The Chicago Tribune’s Clarence Page is feeling some heat for using a sexual slur to describe the Tea Party movement. Like many of his brethren in the largely liberal mainstream media, he feels that because some early Tea Party movement members were ignorant of the sexual connotation of the slur, it’s OK for him to tag them with it.

I posted my response on his blog, and I reproduce it here because it may not be approved for publication at his site and my comments at external sites have been getting removed lately.

Three things:

First, Clarence even if I were to concede your version of the history of the origin of the term re: the Tea Party movement, does that somehow make it OK for that term to be used in civilized public discourse in mainstream "family" newspapers such as the Chicago Tribune and prominent cable channels such as PBS, CNN, and MSNBC?

Second, I've heard numerous rap and hip hop songs authored and performed by African Americans which use the term n*****. Using the Clarence Page logic, is it OK for me to actually spell out that word? Have it published in a newspaper? Uttered on a cable news show?

Third, exactly where in your decades in journalism did they say it was OK for you to copy and paste an entire column from another source and attach it to something you've written? I doubt that National Review gave you permission to reproduce that column in toto. A link would've sufficed.

Finally, did you read Nordlinger's column for content? Why don't you take his advice and grow up?

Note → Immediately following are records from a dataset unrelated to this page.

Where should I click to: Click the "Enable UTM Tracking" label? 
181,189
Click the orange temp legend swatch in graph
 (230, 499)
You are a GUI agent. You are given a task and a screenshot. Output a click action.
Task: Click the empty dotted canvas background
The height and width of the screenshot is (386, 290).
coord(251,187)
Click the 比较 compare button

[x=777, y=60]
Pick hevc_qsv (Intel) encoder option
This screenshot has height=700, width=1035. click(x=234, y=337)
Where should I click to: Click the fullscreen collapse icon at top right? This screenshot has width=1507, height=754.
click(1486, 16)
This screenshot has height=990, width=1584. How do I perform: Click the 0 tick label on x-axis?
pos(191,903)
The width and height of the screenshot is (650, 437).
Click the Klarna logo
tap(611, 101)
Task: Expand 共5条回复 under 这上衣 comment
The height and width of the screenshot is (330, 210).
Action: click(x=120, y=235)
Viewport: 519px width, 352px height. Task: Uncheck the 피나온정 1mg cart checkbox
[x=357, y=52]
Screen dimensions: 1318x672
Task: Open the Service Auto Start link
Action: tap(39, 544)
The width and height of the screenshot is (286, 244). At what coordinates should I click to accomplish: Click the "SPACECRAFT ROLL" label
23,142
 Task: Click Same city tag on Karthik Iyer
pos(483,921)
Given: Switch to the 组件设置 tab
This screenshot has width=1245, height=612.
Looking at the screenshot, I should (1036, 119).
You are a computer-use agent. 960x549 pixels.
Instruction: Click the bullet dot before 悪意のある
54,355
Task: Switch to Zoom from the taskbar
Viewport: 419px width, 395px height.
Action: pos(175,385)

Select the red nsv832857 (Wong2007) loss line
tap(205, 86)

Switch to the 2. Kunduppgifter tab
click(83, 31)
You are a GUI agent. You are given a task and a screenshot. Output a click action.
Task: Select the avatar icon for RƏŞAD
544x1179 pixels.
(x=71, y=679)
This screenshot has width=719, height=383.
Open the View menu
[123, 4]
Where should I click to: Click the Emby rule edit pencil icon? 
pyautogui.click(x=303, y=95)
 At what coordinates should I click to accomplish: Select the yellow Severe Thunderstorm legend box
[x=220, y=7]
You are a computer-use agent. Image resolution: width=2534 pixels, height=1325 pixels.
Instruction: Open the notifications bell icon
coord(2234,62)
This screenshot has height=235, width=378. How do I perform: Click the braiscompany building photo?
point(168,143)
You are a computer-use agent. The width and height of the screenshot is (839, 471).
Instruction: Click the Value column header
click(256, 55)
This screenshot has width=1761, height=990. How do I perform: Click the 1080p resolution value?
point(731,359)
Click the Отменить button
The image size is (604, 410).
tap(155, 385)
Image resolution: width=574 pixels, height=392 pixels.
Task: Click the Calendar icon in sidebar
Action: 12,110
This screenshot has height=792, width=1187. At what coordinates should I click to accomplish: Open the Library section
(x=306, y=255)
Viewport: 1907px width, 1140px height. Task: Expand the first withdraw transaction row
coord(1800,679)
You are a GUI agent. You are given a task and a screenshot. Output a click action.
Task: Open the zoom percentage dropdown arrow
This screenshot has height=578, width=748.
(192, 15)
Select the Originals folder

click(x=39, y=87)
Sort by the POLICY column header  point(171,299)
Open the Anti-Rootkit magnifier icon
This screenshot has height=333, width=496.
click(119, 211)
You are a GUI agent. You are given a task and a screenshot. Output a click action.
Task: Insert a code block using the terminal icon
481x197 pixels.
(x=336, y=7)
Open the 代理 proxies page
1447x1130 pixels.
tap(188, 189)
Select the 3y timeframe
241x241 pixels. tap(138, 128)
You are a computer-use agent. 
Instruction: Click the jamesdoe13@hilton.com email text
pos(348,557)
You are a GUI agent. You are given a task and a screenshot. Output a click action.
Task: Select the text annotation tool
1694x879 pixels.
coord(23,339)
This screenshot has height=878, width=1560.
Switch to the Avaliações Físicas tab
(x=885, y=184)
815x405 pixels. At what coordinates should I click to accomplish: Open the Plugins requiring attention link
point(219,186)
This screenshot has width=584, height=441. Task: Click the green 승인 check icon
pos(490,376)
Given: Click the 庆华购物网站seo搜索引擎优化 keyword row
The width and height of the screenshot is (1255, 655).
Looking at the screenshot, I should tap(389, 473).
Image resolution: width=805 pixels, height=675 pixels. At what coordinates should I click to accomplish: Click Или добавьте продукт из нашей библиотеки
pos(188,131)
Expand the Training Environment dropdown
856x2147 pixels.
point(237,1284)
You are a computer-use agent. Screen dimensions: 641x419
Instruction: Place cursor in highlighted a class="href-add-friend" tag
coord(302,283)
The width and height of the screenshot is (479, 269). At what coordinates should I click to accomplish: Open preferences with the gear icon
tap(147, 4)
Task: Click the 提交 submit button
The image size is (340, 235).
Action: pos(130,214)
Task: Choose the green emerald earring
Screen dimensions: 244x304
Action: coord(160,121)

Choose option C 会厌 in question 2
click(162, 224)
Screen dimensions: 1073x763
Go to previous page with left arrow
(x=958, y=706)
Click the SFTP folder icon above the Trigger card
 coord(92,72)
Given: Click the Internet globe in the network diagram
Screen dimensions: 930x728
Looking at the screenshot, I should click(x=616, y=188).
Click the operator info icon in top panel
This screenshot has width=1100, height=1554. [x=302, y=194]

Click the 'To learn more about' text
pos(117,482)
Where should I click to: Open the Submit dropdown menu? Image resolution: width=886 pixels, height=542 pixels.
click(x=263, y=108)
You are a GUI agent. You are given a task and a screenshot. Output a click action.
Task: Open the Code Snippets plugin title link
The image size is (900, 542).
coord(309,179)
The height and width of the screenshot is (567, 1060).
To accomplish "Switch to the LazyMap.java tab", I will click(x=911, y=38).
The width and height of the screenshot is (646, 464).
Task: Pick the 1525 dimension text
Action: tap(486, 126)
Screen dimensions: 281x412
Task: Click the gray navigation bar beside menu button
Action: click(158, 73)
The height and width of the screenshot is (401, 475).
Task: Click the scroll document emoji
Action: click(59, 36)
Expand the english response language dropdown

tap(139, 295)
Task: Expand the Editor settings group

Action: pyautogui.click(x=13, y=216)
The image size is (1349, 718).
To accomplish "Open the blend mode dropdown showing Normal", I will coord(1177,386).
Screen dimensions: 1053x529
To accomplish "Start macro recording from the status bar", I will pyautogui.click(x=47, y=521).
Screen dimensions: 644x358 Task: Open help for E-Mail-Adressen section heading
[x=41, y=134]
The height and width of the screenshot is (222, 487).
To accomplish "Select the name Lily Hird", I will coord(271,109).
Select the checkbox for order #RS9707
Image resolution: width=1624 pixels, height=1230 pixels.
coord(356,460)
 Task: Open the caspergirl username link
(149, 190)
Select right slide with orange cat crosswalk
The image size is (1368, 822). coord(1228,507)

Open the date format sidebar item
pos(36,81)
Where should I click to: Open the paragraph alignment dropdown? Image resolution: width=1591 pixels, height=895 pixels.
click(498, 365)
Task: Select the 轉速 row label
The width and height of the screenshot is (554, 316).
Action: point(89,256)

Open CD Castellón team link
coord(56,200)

Posted by: Matthew Hoy | December 28, 2009 at 08:27 PM

UPDATE

Well, Mr. Page has responded.

CLARENCE RESPONDS:
1. Yes. This is not a newspaper. It's a blog. My blog. No paper. Nothing but Internet. I thought you liked free speech.
2. If you want to compare T-word to the N-word, good luck with that.
3. I included a link, too. You should thank me for the convenience.
4. Your idea of "growing up" is agreeing with you?

And I have responded to him.

1. This started due to an utterance you made on a PBS show. Not nothing but Internet.
2. One offends you (and me, for the record), the other apparently just offends me.
3. A link that no one need follow because you copied and pasted the entire article, depriving NR of an indeterminate amount of advertising revenue. Writing as a recently laid-off newspaper journalist, the Web advertising model depends on people looking at those ads. When are newspapers hurt most? When bloggers or Chicago Tribune columnists cut and paste entire articles effectively stealing necessary page views. I'm sure the Chicago Tribune will have no problem if I cut and paste entire columns of yours on my blog so they don't need to come here and read it.
4. My idea of "growing up" is not using the "he said it first" whine of a third-grader as an excuse for your own use of sexual slur to describe those you disagree with.

For the record, since my comment was submitted, Page has removed the entire text of the Nordlinger column and left simply a description and a link – which is what he should’ve done in the first place. He does not acknowledge the change in his update.

UPDATE 2

Page has apparently declined to approve my riposte, having approved comments by others that were definitely written after mine. I must say that I’m unsurprised, but it’s just a little hypocritical considering that Page suggested I was anti-free speech for chastising him for using a vulgarity in the public political discourse. It turns out that one of us is anti-free speech, but it’s not me.